New Delhi — Government funds earmarked for rare diseases in India have gone largely untouched, leaving patients to shoulder crippling medical expenses. Officials report Rs 271 crore allocated under the National Policy for Rare Diseases sitting idle, even as families scramble for support.

Nayan, a 17-year-old from a modest background, embodies the crisis. Diagnosed with Hunter’s Syndrome, a rare genetic disorder causing progressive physical and cognitive decline, he requires enzyme replacement therapy costing lakhs monthly. His family has sold assets and sought crowdfunding to keep treatments going. ‘We wait endlessly for aid that never arrives,’ his mother told Health 360.

The episode, aired Saturday on India Today, dissects these policy shortfalls. Launched in 2021, the rare disease fund aimed to cover high-cost drugs and diagnostics for conditions affecting fewer than 1 in 5,000 people. Yet bureaucratic hurdles block disbursal. Health ministry data shows only a fraction of the Rs 271 crore — roughly Rs 50 crore — released to 12 designated centers of excellence by late 2025.

Experts point to diagnosis delays and specialist shortages as key barriers. Dr. Renu Saxena, head of hematology at AIIMS Delhi, noted that many rare diseases like mucopolysaccharidosis (Hunter’s) go undetected until severe symptoms appear. ‘Funds exist on paper, but patients can’t access them without proper referral networks,’ she said.

Beyond funding woes, the program spotlights brighter outcomes in childhood cancer care. A national study tracking 5,400 survivors reports a 94.5% five-year survival rate, rivaling global benchmarks. Conducted by the Indian Council of Medical Research, the research credits early detection and chemotherapy advances. Still, long-term risks loom large. Survivors face higher chances of heart disease, secondary cancers and infertility, according to the report. Pediatric oncologist Dr. Siddharth Laskar urged routine follow-ups: ‘Survival is just the start; lifelong monitoring saves lives.’

Shifting focus, the episode recasts obesity not as a lifestyle failing but a chronic biological disease. Genetic factors, hormonal imbalances and inflammation drive it, experts argue. Dr. Ambrish Mithal, endocrinologist at Medanta Hospital, explained: ‘Obesity alters metabolism at a cellular level, much like ALS disrupts motor neurons or diabetes affects insulin.’
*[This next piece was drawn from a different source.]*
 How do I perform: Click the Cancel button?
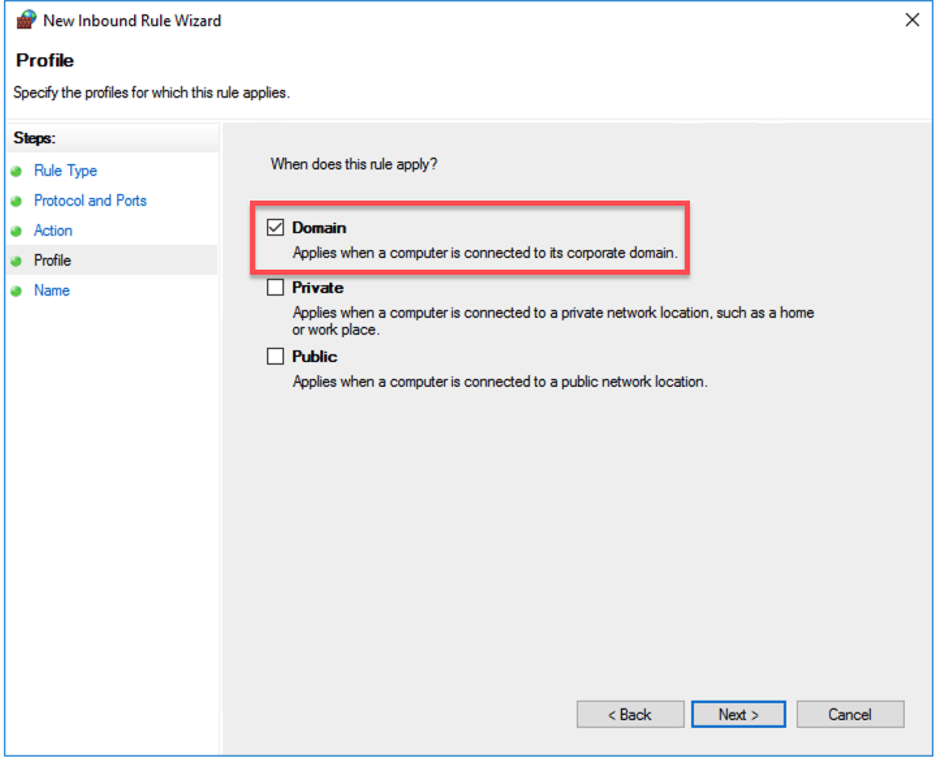point(850,714)
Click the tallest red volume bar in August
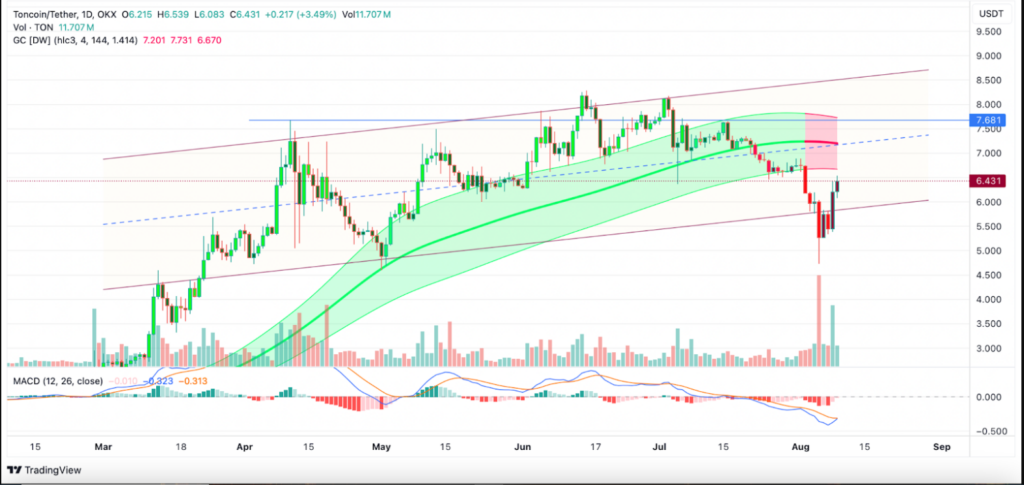Screen dimensions: 1024x485 (819, 321)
Diet sodas, often pitched as weight-loss aids, draw scrutiny. Studies link artificial sweeteners like aspartame and sucralose to metabolic disruptions. Research in the journal Diabetes Care found they impair insulin response and gut bacteria, potentially fueling weight gain. ‘Zero calories don’t mean zero harm,’ nutritionist Ishi Khosla warned. A World Health Organization review last year classified aspartame as ‘possibly carcinogenic,’ prompting calls for moderation.

These threads weave a larger narrative on India’s health challenges. Rare diseases strike about 70 million Indians, per estimates from the Rare Disease India Foundation. Conditions like ALS, with its relentless muscle wasting, amplify the urgency for simplified aid. Advocacy groups demand policy tweaks: faster fund releases, expanded drug coverage and nationwide screening.

Government officials defend the scheme, citing growing registrations — from 8 centers in 2022 to 12 now. A health ministry spokesperson said audits are underway to speed disbursals. ‘We’re bridging the gap,’ the official added. Patient groups remain skeptical. Nayan’s father, juggling odd jobs, said simply: ‘Promises don’t pay bills.’

As debates intensify, survivors like Nayan press on. His story, raw and unrelenting, highlights a truth: India’s health ambitions falter without execution. With funds frozen and needs mounting, the human cost climbs daily.